Past the peak?

We wrote last week how we observe that – after the recent correction – stock markets now appear to have entered a consolidation phase, expressed by an unwillingness to rally despite daily announcements of exceptionally strong corporate profit growth. This reached an average annual rate of over 23% in the US this week. We concluded that this may well be because investors are finally coming to notice that global growth is no longer accelerating further and therefore the highest earnings growth levels may also be behind us. Whether this means that we are past the peak of this very long economic cycle and have entered a terminal downward slope or just experiencing yet another mini cycle within the much larger cycle cannot be determined at the moment. What is mostly consensus, however, is that there are no particular recession indicators on the horizon as there were at the end of 2015, which would point towards a mini cycle.

UK, EU and the “Customs partnership”

Eurosceptic Tory MPs have told Theresa May to ditch her government’s plan for a “new customs partnership” with the EU, suggesting it could cause the government to “collapse”. The Brexiteers in question, members of the pro-Leave European Research Group (ERG), are “not in the business of making threats”, according to their leader Jacob Rees-Mogg, but warned that the proposed model is “deeply flawed and would not take us out of the EU.”

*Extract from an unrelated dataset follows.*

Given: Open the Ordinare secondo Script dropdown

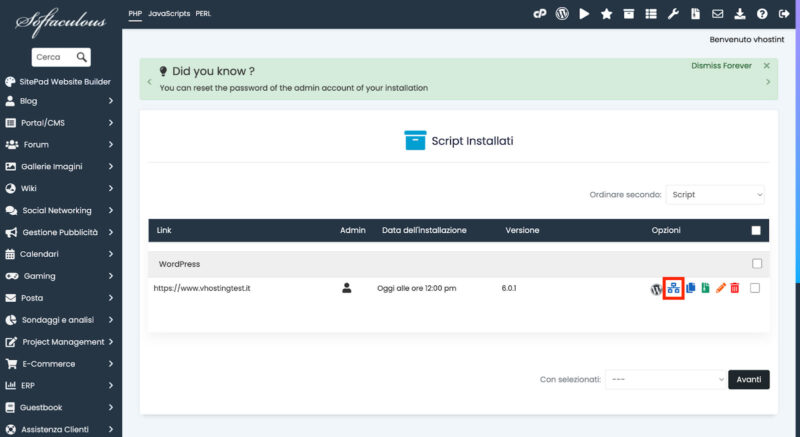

Solar energy turns game changer

From an economic and investment perspective once thought of as little more than a pipe dream of liberal environmentalists – solar is gradually becoming a serious competitor to traditional fossil and nuclear based energy. As solar electricity generation costs are quietly falling to comparable levels 8 of those of fossil and nuclear fuel based production it seems only a matter of time until we witness a game changing moment in the global energy sector. Thanks to vastly improved economics, solar power is at least in Europe on the verge of permanently disrupting the energy mix in Europe, which may at the very least disrupt the energy sector, could possibly bring lower energy bills and would quite definitely reduce Europe’s energy dependency for supply from beyond its own shores.